What do you do if your cabinet still disagrees with itself on everything, and your EU plan still hasn’t progressed much beyond David Davis’ scribblings on the back of a Chequers napkin? With around 200 days until the EU’s Brexit deadline, Theresa May’s solution to her government’s image problem was a trip to Africa. Her visit to Nigeria, Kenya, and South Africa followed in the footsteps of many leaders, however achieved little in shoring up the projected losses following Brexit.
Let’s be clear: this trip’s chief goal was to give Theresa May a break from the deluge of negative press that the government has weathered over the past month. For once, she had a break from being forced to make any controversial announcements. In Kenya, she bravely proclaimed her condemnation of paedophilia. In Nigeria, she railed against Boko Haram terrorists. In South Africa, she supported land reform. In each country, she stressed the importance of a change in the way the UK gives aid to meet ‘long-term economic and security challenges’. Excluding her dancing, Theresa May’s African holiday made for extremely good PR.
Unfortunately, African economies aren’t yet suited to recoup British trade losses made post-Brexit. Nigeria, for example, is unlikely to be a good market for British goods: nearly half its citizens live on less than $1.90 a day. Few citizens of the three former Commonwealth states that May’s entourage visited have the disposable income to purchase British-made products. European countries (which currently account for around 44% of our exports according to the Office of National Statistics,) are a far more suitable market. May knows this, which is why a cynical pretence of ballooning trade prospects is particularly frustrating, as was her assertion that Africa housed ‘five of the world’s fasted growing economies’. This was correct, but not one of those economies featured on her itinerary.

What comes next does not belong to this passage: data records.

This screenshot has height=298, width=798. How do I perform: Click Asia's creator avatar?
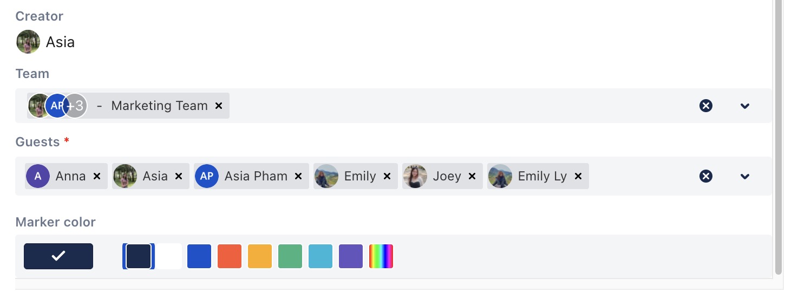(28, 42)
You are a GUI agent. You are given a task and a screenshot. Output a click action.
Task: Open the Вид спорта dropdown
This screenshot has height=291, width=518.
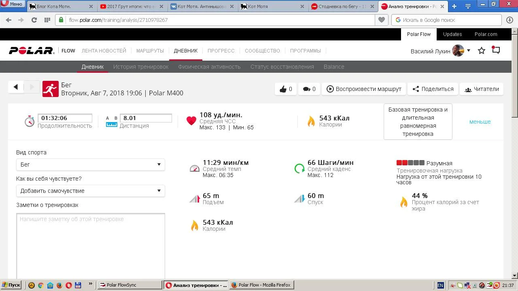[x=90, y=164]
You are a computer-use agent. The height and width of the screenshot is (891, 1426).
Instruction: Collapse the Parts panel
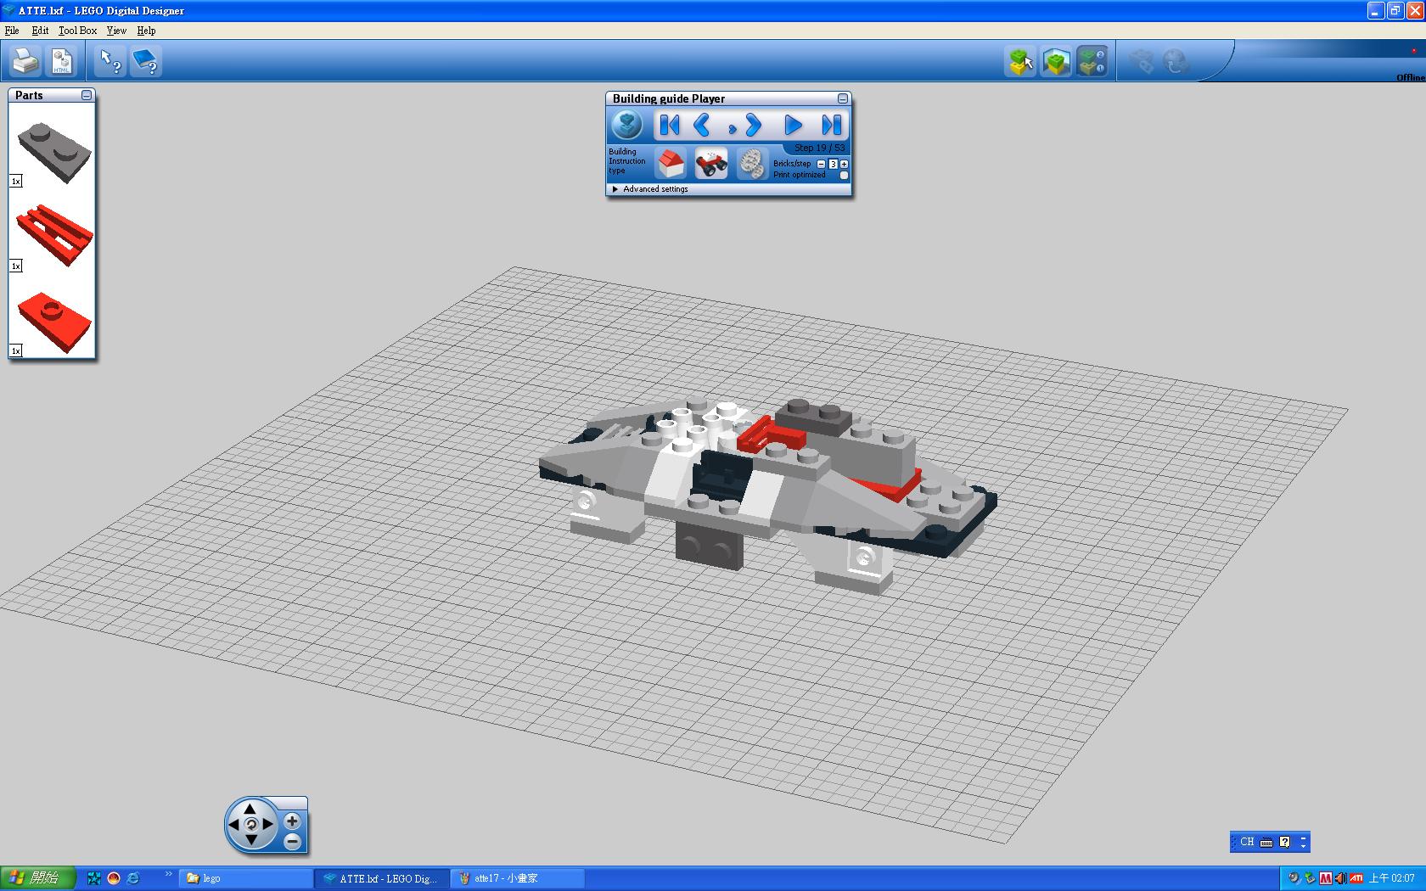(x=87, y=96)
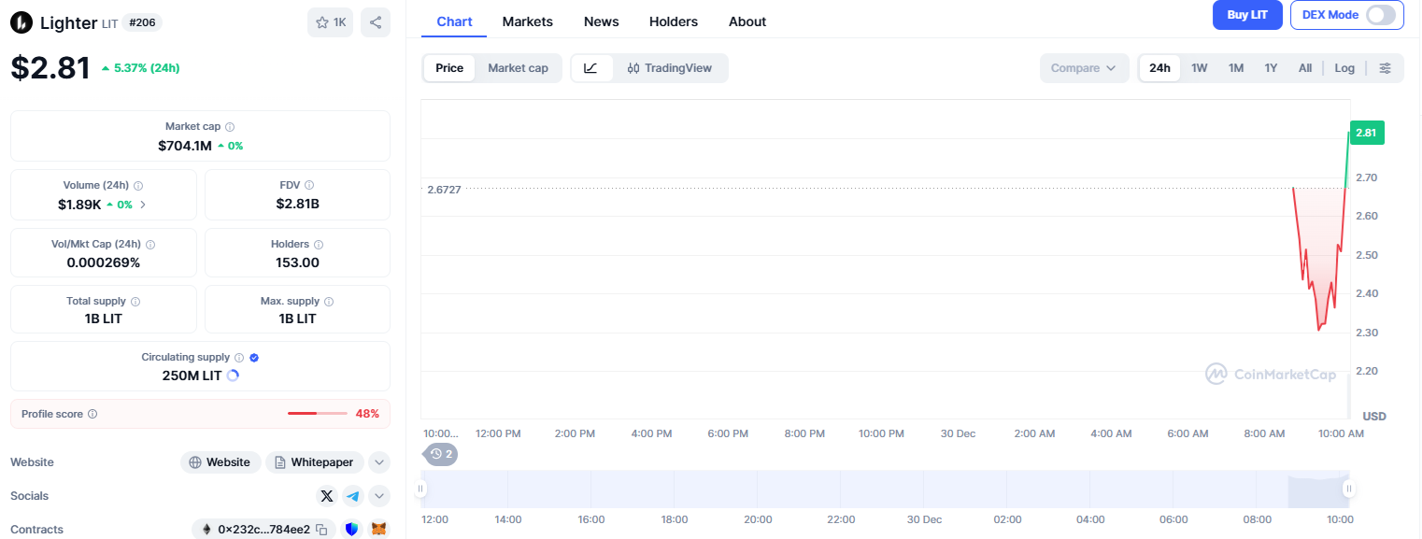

Of course, there’s another problem with her plan for Africa: the UK’s got a lot of catching up to do when it comes to investment and collaboration with African economies. France is well ahead of the curve: Macron visited the continent twice this year, and Chinese infrastructure investment has also made strong political investments: seven of the top ten recipients of Chinese developmental aid are African. The UK’s aid budget and diplomatic efforts simply can’t compete with stronger, more entrenched investing economies. May’s goal to make Britain Africa’s top investor by 2022 is a fantastical pipe dream
Not to be a pessimist, but prior British investment efforts in Africa hasn’t been particularly successful, either. The UK’s private equity group, the CDC, has received criticism in the past for its work in Africa following a loss of $140 million in a Kenyan cement maker. The institution’s typical strategy to pick low-risk investments like retail construction projects is designed to avoid scandal, but in practise, the conservative approach means that British money does little to alleviate poverty in its target locations, or yield more substantial returns for the British taxpayer in Africa.
The UK’s aid budget for Africa is extensive, and rightly so, but African trade will not be able to plug the holes left by a break from Europe. Theresa May’s proclamation that a no-deal Brexit ‘wouldn’t be the end of the world’ displayed a concerningly blasé attitude to the UK’s future, and ignores the advice of her own Chancellor. Our Prime Minister needs to focus on substantive trade deals and worthwhile diplomatic links to safeguard the UK against economic losses after Brexit. A British resurgence in Africa is not the answer.